Difference between revisions of "1985 AHSME Problems/Problem 11"

Latest revision as of 20:40, 19 March 2024

Problem

How many distinguishable rearrangements of the letters in $CONTEST$ have both the vowels first? (For instance, $OETCNST$ is one such arrangement, but $OTETSNC$ is not.)
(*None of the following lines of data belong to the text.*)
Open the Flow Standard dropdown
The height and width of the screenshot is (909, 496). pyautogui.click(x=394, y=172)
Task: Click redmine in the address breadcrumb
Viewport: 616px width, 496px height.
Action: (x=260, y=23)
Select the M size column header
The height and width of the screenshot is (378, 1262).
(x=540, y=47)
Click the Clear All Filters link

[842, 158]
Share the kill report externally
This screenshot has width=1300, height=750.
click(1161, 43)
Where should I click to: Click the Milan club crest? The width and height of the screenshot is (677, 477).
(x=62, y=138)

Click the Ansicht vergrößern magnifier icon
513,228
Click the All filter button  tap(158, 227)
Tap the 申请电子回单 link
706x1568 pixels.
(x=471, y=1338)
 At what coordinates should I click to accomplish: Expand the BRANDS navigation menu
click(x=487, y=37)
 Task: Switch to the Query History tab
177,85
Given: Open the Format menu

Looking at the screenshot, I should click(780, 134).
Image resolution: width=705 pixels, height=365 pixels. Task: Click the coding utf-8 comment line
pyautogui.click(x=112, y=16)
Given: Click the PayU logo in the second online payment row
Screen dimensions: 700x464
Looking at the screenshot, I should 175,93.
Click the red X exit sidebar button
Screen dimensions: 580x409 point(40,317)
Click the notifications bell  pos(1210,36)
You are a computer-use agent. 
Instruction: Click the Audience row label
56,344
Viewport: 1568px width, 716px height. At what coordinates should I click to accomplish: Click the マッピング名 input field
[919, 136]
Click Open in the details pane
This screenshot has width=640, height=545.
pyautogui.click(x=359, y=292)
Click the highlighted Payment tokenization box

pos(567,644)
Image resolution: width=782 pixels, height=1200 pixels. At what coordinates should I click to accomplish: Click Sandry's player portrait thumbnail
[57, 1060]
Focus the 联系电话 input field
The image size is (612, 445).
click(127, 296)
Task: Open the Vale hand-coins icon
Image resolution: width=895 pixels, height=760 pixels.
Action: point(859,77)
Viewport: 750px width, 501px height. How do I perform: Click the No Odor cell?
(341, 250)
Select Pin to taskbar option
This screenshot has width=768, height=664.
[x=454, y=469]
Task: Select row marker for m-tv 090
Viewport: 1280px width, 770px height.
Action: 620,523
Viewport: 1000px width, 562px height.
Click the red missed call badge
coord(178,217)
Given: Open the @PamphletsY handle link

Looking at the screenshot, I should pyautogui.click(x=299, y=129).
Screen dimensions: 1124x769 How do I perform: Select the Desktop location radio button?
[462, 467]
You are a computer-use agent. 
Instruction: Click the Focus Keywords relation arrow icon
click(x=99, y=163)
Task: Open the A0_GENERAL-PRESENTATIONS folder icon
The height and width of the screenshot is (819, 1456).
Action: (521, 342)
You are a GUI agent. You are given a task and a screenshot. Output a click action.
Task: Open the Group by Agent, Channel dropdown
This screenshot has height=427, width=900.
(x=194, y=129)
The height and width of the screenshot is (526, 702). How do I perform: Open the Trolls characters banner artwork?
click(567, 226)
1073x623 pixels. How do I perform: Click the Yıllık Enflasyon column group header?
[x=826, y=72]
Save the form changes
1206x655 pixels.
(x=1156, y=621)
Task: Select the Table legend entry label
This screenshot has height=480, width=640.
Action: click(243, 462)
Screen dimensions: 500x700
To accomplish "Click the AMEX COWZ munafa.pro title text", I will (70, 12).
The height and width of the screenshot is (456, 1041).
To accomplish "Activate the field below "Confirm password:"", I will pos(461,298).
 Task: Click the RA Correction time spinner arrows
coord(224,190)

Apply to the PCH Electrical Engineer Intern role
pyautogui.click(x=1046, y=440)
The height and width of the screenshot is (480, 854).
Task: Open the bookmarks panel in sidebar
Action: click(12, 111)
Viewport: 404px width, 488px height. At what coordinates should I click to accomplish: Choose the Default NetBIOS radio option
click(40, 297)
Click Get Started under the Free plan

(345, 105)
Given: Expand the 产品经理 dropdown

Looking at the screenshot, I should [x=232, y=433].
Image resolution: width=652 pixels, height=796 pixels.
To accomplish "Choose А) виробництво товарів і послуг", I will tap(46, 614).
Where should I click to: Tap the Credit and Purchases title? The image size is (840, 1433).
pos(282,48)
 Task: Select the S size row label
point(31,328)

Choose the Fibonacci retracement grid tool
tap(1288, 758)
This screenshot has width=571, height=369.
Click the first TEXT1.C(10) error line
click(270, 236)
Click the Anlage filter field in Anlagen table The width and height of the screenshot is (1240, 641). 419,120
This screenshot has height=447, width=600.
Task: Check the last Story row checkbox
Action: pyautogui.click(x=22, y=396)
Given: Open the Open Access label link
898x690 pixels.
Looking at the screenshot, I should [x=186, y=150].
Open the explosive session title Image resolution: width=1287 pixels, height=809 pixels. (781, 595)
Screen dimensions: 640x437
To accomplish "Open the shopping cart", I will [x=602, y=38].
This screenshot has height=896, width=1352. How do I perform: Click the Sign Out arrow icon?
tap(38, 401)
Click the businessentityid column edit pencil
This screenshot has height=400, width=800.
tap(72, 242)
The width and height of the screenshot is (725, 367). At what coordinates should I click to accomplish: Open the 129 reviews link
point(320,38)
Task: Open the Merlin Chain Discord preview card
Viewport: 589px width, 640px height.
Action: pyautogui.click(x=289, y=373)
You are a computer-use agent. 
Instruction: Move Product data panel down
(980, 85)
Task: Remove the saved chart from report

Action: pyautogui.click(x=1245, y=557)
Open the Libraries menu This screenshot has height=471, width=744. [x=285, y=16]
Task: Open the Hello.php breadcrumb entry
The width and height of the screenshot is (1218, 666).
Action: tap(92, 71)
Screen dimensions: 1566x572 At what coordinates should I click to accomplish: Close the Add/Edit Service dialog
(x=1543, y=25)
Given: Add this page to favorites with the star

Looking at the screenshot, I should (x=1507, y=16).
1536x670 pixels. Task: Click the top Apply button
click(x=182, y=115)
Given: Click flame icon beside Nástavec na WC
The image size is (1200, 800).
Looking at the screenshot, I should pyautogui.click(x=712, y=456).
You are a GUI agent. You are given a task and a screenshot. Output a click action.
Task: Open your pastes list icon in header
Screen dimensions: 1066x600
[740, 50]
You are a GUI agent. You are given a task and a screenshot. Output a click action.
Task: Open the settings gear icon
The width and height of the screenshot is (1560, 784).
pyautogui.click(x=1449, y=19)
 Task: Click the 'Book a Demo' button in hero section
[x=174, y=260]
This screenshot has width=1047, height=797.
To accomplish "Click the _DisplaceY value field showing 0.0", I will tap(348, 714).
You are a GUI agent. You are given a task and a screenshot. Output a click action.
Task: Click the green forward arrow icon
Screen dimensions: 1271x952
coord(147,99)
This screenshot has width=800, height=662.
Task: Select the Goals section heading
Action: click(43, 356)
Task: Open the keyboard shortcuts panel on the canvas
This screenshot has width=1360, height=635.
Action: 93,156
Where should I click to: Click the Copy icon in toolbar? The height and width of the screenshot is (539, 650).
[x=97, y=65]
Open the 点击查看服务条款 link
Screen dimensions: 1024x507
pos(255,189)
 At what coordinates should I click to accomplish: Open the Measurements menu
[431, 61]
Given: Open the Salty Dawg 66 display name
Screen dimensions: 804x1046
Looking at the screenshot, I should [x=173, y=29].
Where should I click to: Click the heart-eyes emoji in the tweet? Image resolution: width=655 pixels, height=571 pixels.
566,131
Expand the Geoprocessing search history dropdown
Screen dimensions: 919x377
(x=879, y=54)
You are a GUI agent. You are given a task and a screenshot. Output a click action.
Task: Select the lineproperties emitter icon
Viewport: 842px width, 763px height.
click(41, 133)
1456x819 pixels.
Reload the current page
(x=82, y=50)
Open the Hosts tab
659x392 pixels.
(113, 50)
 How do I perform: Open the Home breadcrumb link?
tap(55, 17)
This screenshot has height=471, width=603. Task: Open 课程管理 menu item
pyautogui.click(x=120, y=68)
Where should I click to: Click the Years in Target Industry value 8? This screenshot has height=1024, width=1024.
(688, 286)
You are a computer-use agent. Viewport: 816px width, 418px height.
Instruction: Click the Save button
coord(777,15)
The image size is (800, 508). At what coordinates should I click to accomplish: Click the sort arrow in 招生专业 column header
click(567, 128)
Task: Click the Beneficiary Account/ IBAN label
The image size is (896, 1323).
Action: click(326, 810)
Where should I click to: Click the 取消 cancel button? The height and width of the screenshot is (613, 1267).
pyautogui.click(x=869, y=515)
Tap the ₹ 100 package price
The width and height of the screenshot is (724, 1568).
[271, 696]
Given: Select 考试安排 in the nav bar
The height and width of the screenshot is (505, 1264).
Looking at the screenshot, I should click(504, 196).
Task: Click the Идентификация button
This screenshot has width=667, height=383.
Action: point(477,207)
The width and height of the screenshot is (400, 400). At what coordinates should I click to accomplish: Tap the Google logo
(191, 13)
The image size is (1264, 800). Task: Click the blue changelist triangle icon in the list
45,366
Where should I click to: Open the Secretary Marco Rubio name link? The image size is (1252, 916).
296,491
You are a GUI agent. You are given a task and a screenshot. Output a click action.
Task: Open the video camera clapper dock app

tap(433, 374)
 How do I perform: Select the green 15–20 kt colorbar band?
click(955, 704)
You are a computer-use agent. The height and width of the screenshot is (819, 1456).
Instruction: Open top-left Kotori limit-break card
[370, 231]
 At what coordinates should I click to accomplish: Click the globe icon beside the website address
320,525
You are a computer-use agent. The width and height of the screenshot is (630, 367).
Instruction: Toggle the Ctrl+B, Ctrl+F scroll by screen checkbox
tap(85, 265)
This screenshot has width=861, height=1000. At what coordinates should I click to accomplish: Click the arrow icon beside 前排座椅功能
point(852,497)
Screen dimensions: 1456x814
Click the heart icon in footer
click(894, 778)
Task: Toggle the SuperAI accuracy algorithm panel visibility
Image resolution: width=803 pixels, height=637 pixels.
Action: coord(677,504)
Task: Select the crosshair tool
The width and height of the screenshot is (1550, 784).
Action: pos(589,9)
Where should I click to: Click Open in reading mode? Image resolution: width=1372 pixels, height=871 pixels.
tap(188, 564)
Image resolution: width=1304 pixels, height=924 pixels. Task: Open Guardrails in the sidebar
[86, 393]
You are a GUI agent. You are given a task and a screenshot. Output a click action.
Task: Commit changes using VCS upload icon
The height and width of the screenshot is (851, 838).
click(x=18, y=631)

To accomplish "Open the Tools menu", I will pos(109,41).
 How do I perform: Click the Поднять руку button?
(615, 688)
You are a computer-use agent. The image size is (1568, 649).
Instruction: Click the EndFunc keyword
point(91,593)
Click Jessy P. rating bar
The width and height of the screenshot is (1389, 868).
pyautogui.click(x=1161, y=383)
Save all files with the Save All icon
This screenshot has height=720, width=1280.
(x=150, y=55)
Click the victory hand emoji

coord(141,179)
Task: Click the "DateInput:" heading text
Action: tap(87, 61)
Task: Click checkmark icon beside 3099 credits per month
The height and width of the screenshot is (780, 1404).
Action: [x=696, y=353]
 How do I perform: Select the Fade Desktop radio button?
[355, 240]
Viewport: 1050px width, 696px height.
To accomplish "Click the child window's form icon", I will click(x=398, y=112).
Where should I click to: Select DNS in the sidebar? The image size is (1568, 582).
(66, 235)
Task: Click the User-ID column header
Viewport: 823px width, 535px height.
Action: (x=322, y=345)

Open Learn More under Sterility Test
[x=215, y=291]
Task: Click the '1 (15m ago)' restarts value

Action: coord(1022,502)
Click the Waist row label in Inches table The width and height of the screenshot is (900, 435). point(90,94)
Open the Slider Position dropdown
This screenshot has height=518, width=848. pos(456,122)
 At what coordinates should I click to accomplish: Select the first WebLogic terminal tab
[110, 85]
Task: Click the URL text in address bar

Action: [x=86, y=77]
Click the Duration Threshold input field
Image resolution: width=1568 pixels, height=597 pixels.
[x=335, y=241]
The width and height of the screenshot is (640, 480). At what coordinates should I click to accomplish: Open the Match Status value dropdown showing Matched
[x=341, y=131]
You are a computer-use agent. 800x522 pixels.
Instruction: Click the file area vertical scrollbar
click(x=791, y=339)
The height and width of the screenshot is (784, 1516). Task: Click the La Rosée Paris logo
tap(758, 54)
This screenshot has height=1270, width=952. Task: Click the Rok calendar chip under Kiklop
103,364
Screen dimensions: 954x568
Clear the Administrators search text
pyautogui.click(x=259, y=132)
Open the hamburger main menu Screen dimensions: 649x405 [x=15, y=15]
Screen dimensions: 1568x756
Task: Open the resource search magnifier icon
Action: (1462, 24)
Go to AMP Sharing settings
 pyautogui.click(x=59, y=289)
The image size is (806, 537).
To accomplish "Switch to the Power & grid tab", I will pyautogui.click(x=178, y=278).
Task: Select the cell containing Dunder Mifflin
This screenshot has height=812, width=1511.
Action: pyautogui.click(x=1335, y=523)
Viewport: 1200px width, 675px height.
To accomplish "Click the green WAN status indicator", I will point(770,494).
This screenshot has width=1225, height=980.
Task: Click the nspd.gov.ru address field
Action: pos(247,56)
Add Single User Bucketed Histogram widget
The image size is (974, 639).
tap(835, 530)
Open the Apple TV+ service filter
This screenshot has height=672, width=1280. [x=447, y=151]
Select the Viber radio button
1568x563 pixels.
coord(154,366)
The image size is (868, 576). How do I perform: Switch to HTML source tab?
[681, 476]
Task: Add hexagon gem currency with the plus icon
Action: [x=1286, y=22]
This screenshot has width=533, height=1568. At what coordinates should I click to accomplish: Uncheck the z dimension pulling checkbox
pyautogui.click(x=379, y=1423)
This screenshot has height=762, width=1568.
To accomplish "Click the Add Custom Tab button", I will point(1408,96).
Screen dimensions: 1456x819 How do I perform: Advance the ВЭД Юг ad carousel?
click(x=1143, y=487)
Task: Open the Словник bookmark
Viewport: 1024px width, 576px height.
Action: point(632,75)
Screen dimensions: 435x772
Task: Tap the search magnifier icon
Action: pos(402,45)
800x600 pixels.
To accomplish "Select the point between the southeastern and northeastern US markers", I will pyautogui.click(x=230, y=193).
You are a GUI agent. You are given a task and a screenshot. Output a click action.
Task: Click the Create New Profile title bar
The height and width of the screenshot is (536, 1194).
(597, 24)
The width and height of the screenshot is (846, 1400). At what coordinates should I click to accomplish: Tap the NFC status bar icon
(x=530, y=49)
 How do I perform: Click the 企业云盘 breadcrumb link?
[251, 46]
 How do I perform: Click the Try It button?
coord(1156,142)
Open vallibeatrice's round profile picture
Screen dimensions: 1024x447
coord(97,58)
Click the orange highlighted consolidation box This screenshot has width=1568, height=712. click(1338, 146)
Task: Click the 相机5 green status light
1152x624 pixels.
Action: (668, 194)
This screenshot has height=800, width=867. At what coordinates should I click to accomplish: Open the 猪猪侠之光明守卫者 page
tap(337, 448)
$\mathrm{(A)\ } 60 \qquad \mathrm{(B) \ }120 \qquad \mathrm{(C) \ } 240 \qquad \mathrm{(D) \ } 720 \qquad \mathrm{(E) \ }2520$

Solution

We consider the vowels and consonants separately. There are $2$ vowels ( $O$ and $E$ ), giving $2! = 2$ choices for the first two letters; similarly, there are $5$ consonants ( $C$ , $N$ , $S$ , and two $T$ s), which would give $5! = 120$ possible choices for letters $3$ to $7$ , except that since the two $T$ s are indistinguishable, this actually counts each order exactly twice. Therefore the number of possible orderings of the consonants is $\frac{120}{2} = 60$ , giving a total of $2 \cdot 60 = \boxed{\text{(B)} \ 120}$ possible rearrangements.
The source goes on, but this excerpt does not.